After running the above we find (duplicating the approximate solutions for comparison)

List scheduling
    [9.78607846, 9.89566122, 9.62750904, 9.62253621, 9.59228928]
    max = 9.89566122
LPT
    [9.69177628, 9.69818904, 9.70391739, 9.70841387, 9.72177763]
    max = 9.72177763
SLACK
    [9.69539566 9.69812035 9.71967084 9.70318243 9.70770493]
    max = 9.719670841141273
Karmarkar-Karp
    [9.704530541764623, 9.704676654571145, 9.704761244535716, 9.704787373425246, 9.705318390488912]
    max = 9.705318390488912
DistinctItemsILP
    **No feasible solution found within 480s**
DuplicateItemsILP (timed out)
    [9.70454479311396, 9.704684091094213, 9.704939500837135, 9.704939781454529, 9.704966038285805]
    max = 9.704966038285805
DistinctItemsILP-no-heuristic (timed out)
    [9.698474076805965, 9.705322596572808, 9.706392810380152, 9.706451385041921, 9.707433335984797]
    max = 9.707433335984797
DuplicateItemsILP-no-heuristic (timed out)
    [9.704106603441915, 9.704882096788454, 9.704910115144814, 9.705052586081315, 9.705122803329143]
    max = 9.705122803329143

Note that using the heuristic meant that DistinctItemsILP was unable to find any feasible solution within the allotted time while DistinctItemsILP without the heuristic found a solution, but one that was worse than that provided by the Karmarkar-Karp algorithm. The best way to deal with this would be to use the heuristic and then, if the MIP doesn't find a solution or finds a worse solution, to return the heuristic value.

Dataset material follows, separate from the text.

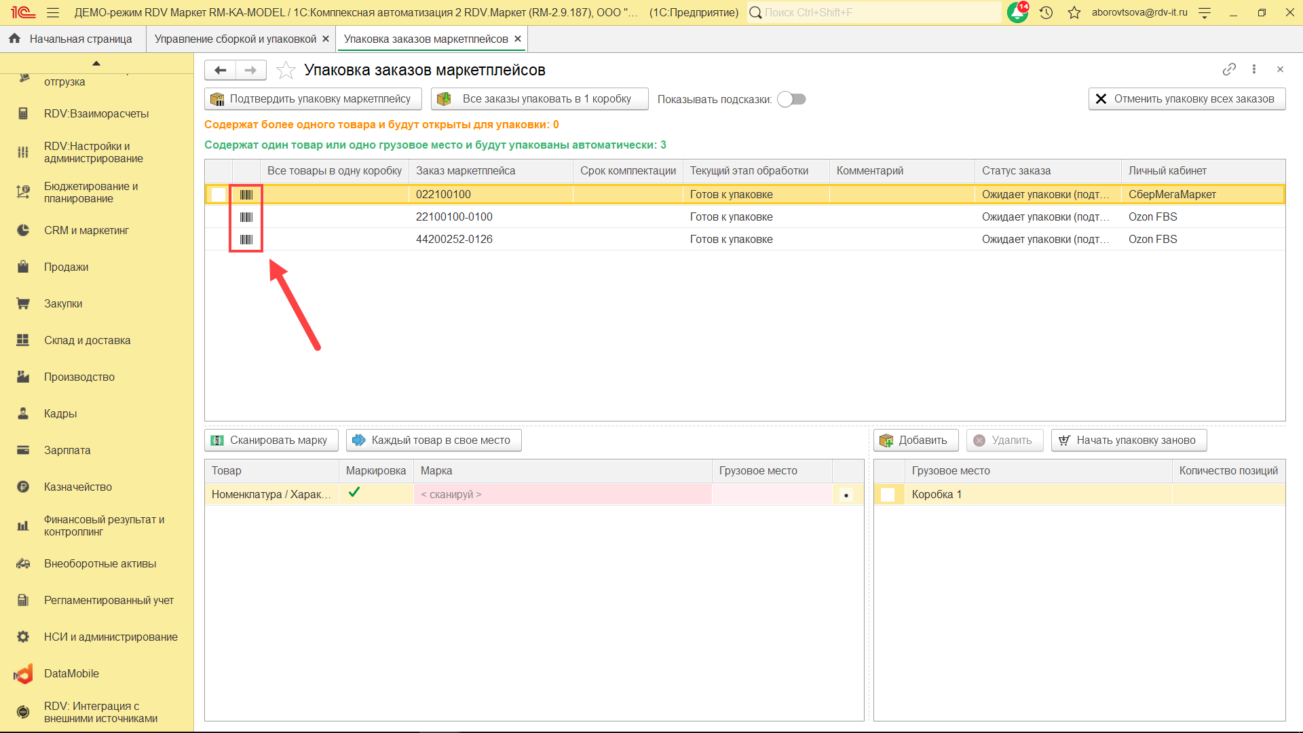The height and width of the screenshot is (733, 1303).
Task: Check the Коробка 1 checkbox
Action: click(888, 495)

DuplicateItemsILP performed better. With the heuristic it finds the best solution of any of the algorithms we've looked at. Running it without the heuristic gives a slight degradation in the optimal value found, but it still provides a better solution than Karmarkar-Karp. Again, running with the heuristic and returning the best value between the heuristic and the MIP is a good way to handle this.

Local Search

We used Karmarkar-Karp as a heuristic to get an upper bound for the MIP solvers. The MIP solvers are exact, but can take a long time to run. An alternative method for improving the results of Karmarkar-Karp or any other solver than doesn't return an optimal solution is to randomly swap numbers between sets accepting only those swaps that improve the solution. We can implement this for Karmarkar-Karp like so:

def SwapSearchFromExisting(sets: List[List[float]]) -> ResultType:
  def good_swap(set_ai: int, set_bi: int, aval: Optional[float], bval: Optional[float]):
    nonlocal set_sums, max_sum
    test_sums = set_sums.copy()
    test_sums[set_ai] = test_sums[set_ai] - (aval if aval else 0) + (bval if bval else 0)
    test_sums[set_bi] = test_sums[set_bi] + (aval if aval else 0) - (bval if bval else 0)
    if max(test_sums) < max_sum:
      set_sums = test_sums
      max_sum = max(test_sums)
      return True
    return False
  set_sums: List[float] = [sum(x) for x in sets]
  max_sum: float = max(set_sums)
  for _ in range(100000):
    set_ai = random.randint(0, len(sets)-1)
    set_bi = random.randint(0, len(sets)-1)
    set_a = sets[set_ai]
    set_b = sets[set_bi]
    item_a = random.randint(0, len(set_a)-1) if len(set_a)>0 else None
    item_b = random.randint(0, len(set_b)-1) if len(set_b)>0 else None
    if item_a and item_b and good_swap(set_ai, set_bi, set_a[item_a], set_b[item_b]):
      set_a[item_a], set_b[item_b] = set_b[item_b], set_a[item_a]
    elif item_a and good_swap(set_ai, set_bi, set_a[item_a], None):
      set_b.append(set_a[item_a])
      set_a.pop(item_a)
    elif item_b and good_swap(set_ai, set_bi, None, set_b[item_b]):
      set_a.append(set_b[item_b])
      set_b.pop(item_b)
  return sets, set_sums
sets, set_sums = SwapSearchFromExisting(KarmarkarKarp(numbers, num_sets)[0])
print(f"SwapSearchFromExisting: {set_sums}, max={max(set_sums)}")

This gives us

SwapSearchFromExisting
    [9.704991039048654, 9.704676654571143, 9.704761244535712, 9.704787373425246, 9.704857893204878]
    max = 9.704991039048654

This is slightly worse than the MIP solver but took a fraction of the time.